#### EXERCISE GOAL
Locate each line in the entries below that contains the string "height" and copy those lines. Uppercase and lowercase must match.

#### SUPPLIED DATA
# # # # #

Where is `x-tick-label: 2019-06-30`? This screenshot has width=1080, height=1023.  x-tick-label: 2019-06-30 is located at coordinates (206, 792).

# # # # #

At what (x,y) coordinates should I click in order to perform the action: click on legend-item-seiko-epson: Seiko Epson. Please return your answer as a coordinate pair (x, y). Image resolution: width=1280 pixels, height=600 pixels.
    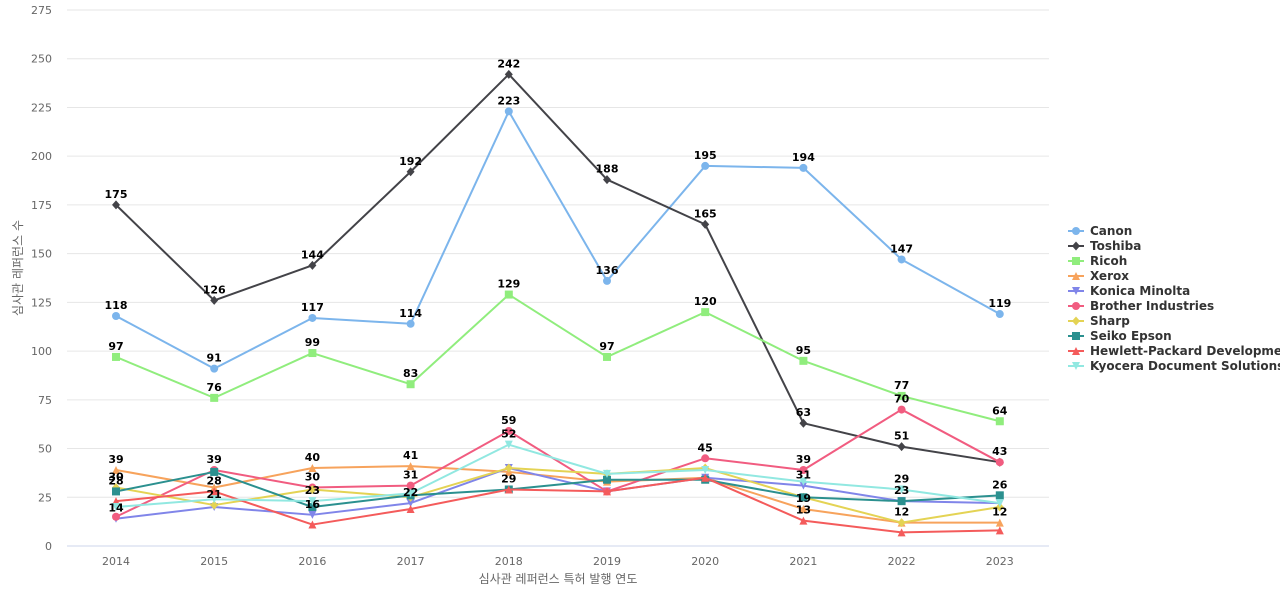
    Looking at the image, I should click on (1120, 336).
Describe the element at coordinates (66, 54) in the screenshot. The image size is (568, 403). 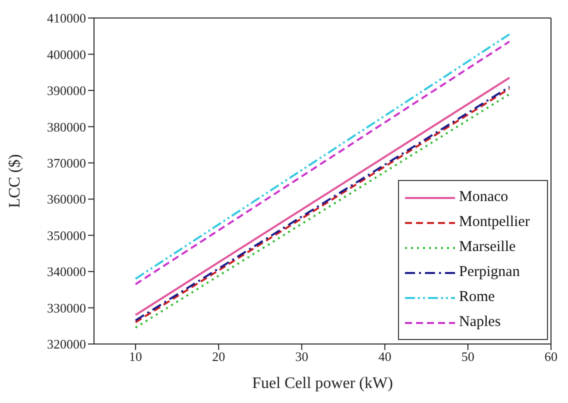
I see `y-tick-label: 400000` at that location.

# # # # #

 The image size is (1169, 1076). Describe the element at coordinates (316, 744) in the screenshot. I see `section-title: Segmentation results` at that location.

# # # # #

#### EXERCISE RESPONSE
Where is `x-tick-label: 2019-06-30`? This screenshot has width=1080, height=1023.  x-tick-label: 2019-06-30 is located at coordinates (206, 792).
At what (x,y) coordinates should I click in order to perform the action: click on legend-item-seiko-epson: Seiko Epson. Please return your answer as a coordinate pair (x, y). Image resolution: width=1280 pixels, height=600 pixels.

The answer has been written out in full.